[[ Records for this task open ]]

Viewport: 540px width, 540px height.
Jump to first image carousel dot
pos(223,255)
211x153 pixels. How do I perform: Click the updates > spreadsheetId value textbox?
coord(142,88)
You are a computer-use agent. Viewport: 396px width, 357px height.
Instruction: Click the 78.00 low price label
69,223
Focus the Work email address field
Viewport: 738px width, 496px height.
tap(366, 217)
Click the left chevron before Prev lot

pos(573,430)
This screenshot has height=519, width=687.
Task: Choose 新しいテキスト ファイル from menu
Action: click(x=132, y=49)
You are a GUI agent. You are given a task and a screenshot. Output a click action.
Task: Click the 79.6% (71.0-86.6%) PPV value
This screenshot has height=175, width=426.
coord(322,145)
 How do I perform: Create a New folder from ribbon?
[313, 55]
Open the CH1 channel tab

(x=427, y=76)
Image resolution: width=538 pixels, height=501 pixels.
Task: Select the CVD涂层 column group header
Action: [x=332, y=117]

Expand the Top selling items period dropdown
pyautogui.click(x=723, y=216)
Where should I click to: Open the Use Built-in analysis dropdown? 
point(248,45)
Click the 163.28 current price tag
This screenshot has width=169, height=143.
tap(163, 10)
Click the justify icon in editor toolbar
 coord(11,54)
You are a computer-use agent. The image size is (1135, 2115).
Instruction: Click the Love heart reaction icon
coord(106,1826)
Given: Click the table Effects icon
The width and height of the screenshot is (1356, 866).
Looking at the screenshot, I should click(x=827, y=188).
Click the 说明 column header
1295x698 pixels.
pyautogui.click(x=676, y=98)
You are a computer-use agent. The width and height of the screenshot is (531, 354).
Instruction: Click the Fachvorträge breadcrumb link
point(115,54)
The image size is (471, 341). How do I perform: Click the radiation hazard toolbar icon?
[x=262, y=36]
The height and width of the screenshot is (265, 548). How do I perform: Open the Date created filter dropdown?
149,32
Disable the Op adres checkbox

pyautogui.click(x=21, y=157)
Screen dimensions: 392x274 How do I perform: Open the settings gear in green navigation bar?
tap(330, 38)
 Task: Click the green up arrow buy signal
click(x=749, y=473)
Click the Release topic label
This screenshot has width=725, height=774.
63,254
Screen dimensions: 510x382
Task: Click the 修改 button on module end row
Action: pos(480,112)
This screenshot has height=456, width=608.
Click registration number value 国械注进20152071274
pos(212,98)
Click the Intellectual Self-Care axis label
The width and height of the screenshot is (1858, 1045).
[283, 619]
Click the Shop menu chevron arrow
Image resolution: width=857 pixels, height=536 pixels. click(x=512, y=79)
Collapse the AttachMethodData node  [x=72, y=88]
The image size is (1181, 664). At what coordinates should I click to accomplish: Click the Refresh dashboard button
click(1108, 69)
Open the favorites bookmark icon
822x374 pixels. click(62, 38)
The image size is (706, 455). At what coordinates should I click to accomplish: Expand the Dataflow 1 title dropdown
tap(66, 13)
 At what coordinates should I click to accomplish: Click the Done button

[[ Records for this task closed ]]

Task item:
What lines hold the string "computer"? Pick them out of the data.

Exercise solution:
You are a computer-use agent. Viewport: 396px width, 357px height.
You are a computer-use agent. The image size is (1135, 2115).
You are a computer-use agent. The width and height of the screenshot is (531, 354).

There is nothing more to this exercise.